▶ **Try it**
Pick the lines holding the string "computer" out of the records and copy them.

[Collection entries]

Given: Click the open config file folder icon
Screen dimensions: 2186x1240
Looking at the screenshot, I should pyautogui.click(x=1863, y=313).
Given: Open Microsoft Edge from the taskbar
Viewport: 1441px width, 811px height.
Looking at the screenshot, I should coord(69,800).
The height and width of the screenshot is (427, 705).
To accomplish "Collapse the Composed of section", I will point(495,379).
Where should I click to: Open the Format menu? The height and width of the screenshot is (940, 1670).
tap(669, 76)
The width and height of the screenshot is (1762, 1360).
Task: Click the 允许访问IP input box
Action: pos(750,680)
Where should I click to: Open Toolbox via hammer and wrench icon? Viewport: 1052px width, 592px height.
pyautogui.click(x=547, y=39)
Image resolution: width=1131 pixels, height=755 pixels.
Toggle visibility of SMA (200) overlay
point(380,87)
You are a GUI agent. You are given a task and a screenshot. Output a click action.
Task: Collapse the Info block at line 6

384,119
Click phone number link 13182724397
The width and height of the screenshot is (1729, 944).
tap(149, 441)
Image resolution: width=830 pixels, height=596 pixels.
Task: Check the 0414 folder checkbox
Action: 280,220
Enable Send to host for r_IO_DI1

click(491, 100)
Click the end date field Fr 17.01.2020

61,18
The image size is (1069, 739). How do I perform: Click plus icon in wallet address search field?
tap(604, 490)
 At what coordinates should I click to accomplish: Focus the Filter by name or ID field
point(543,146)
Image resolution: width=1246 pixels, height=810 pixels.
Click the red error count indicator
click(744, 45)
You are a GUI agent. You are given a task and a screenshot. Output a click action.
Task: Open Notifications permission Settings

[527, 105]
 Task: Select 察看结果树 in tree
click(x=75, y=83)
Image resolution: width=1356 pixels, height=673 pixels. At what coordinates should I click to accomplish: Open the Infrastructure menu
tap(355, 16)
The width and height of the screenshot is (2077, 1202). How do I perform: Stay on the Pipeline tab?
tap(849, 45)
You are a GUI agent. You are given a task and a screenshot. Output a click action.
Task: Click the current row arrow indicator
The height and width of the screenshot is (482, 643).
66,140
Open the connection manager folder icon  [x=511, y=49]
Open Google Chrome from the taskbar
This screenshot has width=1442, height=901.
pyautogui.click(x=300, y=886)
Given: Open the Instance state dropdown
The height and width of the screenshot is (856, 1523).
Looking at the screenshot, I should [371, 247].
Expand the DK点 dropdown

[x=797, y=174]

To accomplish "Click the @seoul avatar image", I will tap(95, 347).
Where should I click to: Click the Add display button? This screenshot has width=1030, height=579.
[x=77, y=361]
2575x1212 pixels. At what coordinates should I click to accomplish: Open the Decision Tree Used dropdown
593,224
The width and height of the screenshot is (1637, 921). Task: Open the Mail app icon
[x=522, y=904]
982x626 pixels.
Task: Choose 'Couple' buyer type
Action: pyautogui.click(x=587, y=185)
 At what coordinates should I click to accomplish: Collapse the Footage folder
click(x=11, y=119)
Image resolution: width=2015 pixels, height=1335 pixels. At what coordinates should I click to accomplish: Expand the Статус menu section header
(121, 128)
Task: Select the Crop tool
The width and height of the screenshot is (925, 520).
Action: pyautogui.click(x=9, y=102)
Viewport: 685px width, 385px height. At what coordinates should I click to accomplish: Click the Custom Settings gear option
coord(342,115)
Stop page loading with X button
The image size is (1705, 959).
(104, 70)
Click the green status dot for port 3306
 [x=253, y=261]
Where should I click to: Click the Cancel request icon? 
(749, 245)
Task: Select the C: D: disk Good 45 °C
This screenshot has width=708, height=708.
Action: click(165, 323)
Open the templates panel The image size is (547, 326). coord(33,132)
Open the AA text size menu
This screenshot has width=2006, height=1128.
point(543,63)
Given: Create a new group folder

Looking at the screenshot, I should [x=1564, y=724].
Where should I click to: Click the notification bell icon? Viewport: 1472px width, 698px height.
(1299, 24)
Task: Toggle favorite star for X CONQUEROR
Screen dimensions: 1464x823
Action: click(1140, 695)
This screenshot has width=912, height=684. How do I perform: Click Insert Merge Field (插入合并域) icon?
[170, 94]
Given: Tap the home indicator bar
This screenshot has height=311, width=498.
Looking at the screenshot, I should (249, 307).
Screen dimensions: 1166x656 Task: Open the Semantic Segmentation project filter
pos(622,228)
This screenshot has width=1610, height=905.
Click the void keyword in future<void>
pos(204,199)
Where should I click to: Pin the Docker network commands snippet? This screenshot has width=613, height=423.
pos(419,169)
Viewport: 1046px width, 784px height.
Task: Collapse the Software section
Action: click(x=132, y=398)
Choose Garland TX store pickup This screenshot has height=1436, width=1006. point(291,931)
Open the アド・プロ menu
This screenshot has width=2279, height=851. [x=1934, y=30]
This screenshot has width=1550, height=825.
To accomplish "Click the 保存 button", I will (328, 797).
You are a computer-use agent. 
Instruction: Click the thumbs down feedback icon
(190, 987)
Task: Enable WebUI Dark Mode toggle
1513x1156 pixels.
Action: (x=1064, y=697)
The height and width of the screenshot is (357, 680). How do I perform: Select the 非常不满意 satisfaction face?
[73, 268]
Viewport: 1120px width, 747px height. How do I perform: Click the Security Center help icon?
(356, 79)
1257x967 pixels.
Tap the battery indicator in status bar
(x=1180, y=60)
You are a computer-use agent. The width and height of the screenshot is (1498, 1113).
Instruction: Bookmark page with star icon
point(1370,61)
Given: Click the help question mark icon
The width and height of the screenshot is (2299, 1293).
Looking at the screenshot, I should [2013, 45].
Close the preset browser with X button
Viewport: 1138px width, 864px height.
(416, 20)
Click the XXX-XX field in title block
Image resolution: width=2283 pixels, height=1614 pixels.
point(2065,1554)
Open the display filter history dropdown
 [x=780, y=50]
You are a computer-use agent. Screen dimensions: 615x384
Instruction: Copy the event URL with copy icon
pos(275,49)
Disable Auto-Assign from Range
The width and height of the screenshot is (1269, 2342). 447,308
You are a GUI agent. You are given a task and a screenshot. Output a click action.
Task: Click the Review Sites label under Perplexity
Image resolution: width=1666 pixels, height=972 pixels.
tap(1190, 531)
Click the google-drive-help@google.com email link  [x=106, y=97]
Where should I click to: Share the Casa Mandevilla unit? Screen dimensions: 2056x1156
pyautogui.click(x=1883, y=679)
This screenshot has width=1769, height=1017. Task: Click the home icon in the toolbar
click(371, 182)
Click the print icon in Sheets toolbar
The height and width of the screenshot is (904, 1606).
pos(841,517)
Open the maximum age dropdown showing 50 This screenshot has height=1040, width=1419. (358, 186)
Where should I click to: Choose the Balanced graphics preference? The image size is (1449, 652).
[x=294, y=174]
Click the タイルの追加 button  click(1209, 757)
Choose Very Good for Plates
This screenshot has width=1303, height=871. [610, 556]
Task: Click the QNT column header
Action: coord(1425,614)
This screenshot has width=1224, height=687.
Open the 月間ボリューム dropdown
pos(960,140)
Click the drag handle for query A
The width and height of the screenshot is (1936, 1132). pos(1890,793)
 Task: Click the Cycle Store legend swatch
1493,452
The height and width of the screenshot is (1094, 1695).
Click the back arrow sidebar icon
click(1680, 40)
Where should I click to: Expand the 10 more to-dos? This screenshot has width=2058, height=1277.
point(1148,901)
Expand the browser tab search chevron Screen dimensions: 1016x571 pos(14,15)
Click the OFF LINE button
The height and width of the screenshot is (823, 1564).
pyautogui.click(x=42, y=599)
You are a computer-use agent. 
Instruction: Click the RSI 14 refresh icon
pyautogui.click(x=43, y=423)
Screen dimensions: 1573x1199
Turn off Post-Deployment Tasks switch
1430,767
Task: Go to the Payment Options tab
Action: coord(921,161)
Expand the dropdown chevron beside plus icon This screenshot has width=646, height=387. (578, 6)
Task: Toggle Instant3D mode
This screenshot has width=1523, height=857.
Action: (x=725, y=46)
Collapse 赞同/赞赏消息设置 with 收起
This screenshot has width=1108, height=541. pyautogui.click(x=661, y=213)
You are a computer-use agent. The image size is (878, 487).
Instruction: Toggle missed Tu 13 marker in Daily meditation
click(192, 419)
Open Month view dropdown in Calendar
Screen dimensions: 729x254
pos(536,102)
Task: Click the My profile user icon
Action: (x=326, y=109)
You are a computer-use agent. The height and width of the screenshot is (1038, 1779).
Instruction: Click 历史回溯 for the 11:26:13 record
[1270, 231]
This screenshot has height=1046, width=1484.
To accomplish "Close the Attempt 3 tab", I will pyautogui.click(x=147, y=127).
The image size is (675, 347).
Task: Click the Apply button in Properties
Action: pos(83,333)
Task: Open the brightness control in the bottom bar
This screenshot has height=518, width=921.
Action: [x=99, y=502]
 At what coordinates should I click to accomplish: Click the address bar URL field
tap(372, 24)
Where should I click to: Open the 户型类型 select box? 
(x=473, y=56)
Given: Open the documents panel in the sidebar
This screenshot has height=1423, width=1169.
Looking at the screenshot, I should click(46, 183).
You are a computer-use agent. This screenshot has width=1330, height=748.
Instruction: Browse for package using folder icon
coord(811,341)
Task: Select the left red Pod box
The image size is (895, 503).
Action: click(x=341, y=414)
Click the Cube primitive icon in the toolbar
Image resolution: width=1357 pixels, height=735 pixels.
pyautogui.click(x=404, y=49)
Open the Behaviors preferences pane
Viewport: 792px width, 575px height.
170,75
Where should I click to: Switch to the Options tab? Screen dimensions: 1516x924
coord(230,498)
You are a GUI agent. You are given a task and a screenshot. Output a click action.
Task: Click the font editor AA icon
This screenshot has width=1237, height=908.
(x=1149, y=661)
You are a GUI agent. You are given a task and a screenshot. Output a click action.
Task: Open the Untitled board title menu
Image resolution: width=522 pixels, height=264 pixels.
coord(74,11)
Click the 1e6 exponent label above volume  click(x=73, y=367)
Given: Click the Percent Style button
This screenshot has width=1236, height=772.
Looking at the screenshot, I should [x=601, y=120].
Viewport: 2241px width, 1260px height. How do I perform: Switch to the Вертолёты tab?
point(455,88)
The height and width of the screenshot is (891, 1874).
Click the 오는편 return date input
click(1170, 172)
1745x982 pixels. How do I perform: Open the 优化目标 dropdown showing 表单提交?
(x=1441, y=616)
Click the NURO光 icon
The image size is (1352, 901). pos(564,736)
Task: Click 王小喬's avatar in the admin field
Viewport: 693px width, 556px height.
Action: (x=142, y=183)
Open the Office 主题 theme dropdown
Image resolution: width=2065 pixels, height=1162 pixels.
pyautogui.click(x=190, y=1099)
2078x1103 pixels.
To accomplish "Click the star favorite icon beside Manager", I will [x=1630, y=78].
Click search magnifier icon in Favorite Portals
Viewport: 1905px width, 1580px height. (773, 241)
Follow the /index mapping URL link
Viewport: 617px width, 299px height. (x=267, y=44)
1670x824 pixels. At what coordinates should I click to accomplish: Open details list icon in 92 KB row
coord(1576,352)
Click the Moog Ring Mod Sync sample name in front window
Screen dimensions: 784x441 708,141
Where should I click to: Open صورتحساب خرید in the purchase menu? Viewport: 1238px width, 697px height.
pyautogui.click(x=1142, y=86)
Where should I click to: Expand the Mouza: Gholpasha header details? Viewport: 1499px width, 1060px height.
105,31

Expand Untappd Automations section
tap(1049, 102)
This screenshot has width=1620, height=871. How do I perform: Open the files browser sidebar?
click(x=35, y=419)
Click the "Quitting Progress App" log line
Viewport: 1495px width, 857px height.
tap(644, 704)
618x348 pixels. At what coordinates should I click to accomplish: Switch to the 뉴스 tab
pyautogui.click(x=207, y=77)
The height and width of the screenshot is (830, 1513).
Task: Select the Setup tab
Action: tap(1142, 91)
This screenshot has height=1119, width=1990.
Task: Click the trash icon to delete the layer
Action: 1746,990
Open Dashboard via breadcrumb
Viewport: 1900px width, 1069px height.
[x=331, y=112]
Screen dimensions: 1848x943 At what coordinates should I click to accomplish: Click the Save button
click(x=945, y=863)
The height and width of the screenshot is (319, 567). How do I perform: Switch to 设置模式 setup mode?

▶ **Output**
You are a computer-use agent. 
You are a computer-use agent. The width and height of the screenshot is (1498, 1113).
You are a computer-use agent. Screen dimensions: 615x384
You are a computer-use agent. 
You are a computer-use agent. The image size is (878, 487).
You are a computer-use agent. The height and width of the screenshot is (1038, 1779).
You are a computer-use agent. This screenshot has width=1330, height=748.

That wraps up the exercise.